Leon had been a 17-year-old signing out of Venezuela who taught himself English and worked his way up from the low levels of the minor leagues. Never much of a hitter, Leon had been a star in the making on the defensive side of the game, with his former coaches praising his ability to connect with pitchers and develop in-game rhythm, in addition to a strong throwing arm and skillful blocking ability.
"He developed trust," his former coach Matt LeCroy told the Herald in 2018. "And once he developed trust, the pitchers had no doubt. They threw what Sandy wanted. That's what makes guys lead really great.
"Look at Jason Varitek. I looked up to him. Why did people trust him? He did the work and they trusted him. He put his time in with each pitcher. It's like Sandy. That was something that we talked about. But a lot of times guys don't do it.
With the Red Sox, Leon wasn't used often as a backup in 2015. But after a year in the organization, he found comfort and enjoyed a breakout season in 2016, starting 67 games behind the plate while hitting .310 with 17 doubles and seven home runs.
The offensive fizzle faded as he hit just .199 with 17 homers over the next three years, but Leon remained a key part of the backstop tandems each year, earning high praise from Chris Sale, who never shook Leon's pitch-calling, David Price and Rick Porcello.
Price has with a 2.96 ERA in 33 starts throwing to Leon, but a 4.31 ERA in 65 starts throwing to anybody else with the Red Sox.
Sale has a 2.79 ERA with Leon and a 4.61 ERA with Vazquez.
Porcello has a 4.19 ERA with Leon and a 4.96 ERA with Vazquez.

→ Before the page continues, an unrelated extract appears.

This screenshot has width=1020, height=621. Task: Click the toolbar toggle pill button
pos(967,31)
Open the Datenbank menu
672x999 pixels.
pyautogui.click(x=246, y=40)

"No disrespect to any other catcher that I've thrown to, but he's the best catcher I've ever thrown to," Porcello said in 2018. "His game calling, he's prepared for every pitcher, starter or bullpen. He's kind of the heartbeat of our pitching staff."
The Red Sox also have a few other arbitration-eligible players they may want to remove from their roster before Monday night's deadline.
According to MLB Trade Rumors' projections, Chris Owings is due about $3 million in arbitration and Marco Hernandez is due $700,000. Owings is highly unlikely to remain on the roster, while there's a case to be made to keep Hernandez, who struggles defensively but showed some promise with the bat in 2019.
Jackie Bradley Jr., due about $11 million in his final year of arbitration, will be tendered a contract, according to the Globe. There was some debate over whether or not the Sox should non-tender him to save a big chunk of money, but they're likely to seek out a trade partner for either Bradley or Mookie Betts this offseason.